Essentially captcha stop hackers from abusing online services because they block robot software from submitting fake or nefarious online requests.
Captcha tests can be used to…
- Protect the integrity of online polls by stopping hackers using robots to send in repeated false responses.
- Stop brute force attacks on online accounts in which hackers repeatedly try to log-in using hundreds of different passwords.
- Prevent hackers from signing up for multiple email accounts that they’ll then go on to use for their purposes.
- Stop cyber criminals spamming blogs or news content pages with dodgy comments and links to other websites.
- To make online shopping more secure.
- Prevent bots from spamming message boards, contact forms, or review sites.
How have organizations suffered as a result of not having a captcha form?
There are a few case studies of organizations and businesses who have suffered as a result of not having captcha forms on their websites. One of the earliest cases dates back to the late nineties when social news website Slashdot published a poll asking visitors to vote for the best computer science graduate course in the USA.
Students from two universities – Carnegie Mellon and MIT – used automated programs to vote repeatedly for their respective schools, and the poll became skewed and useless.
More damaging, in 2013 big supermarket brand Target suffered from a data breach that affected 70 million people.

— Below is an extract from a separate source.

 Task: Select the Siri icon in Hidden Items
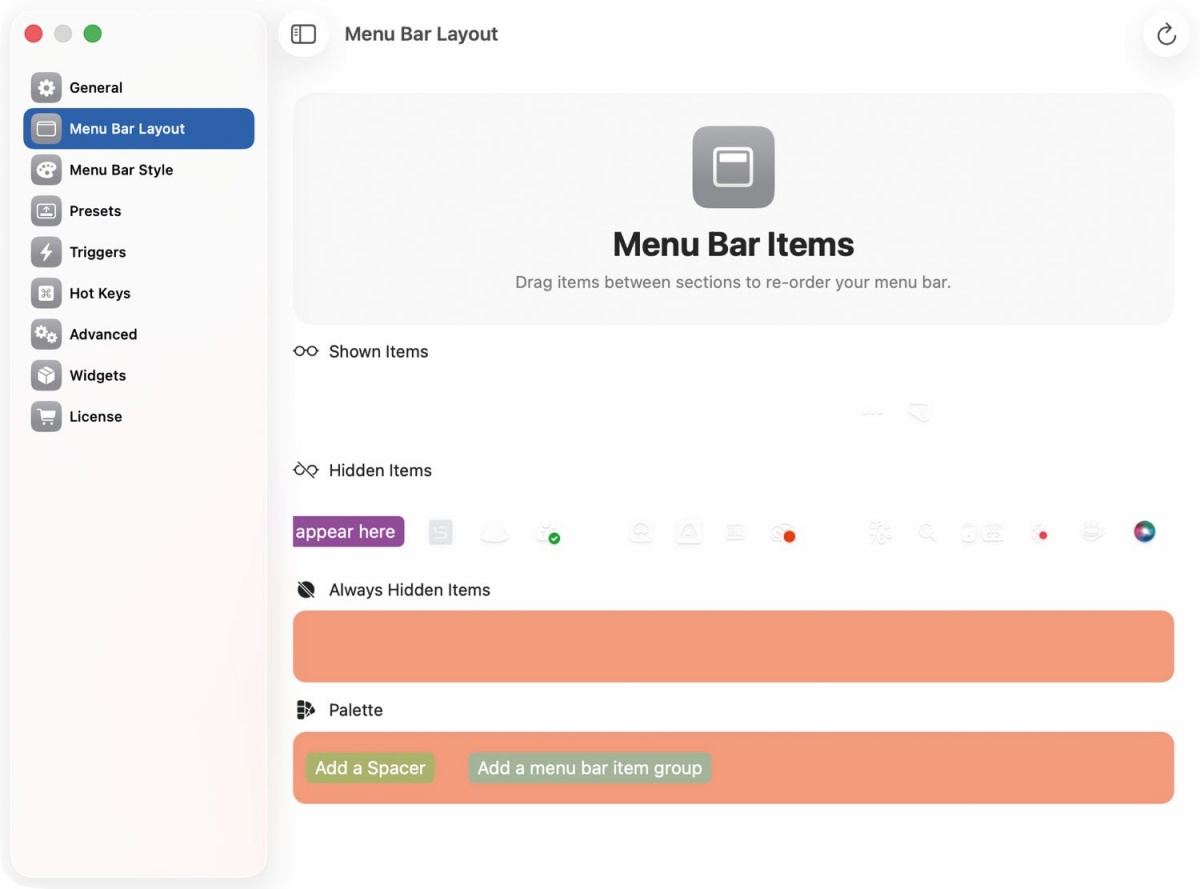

Commenting on the breach, Rocket Digital reported: “When Target hired a security company to investigate, one of the leading theories was that the breach was caused by malicious email – specifically a phishing email that went after their customer base.
“They had a vendor portal that did not have a captcha or any kind of human verification in place, so a bot was able to get into the system and start transmitting data back to people who weren’t supposed to have it.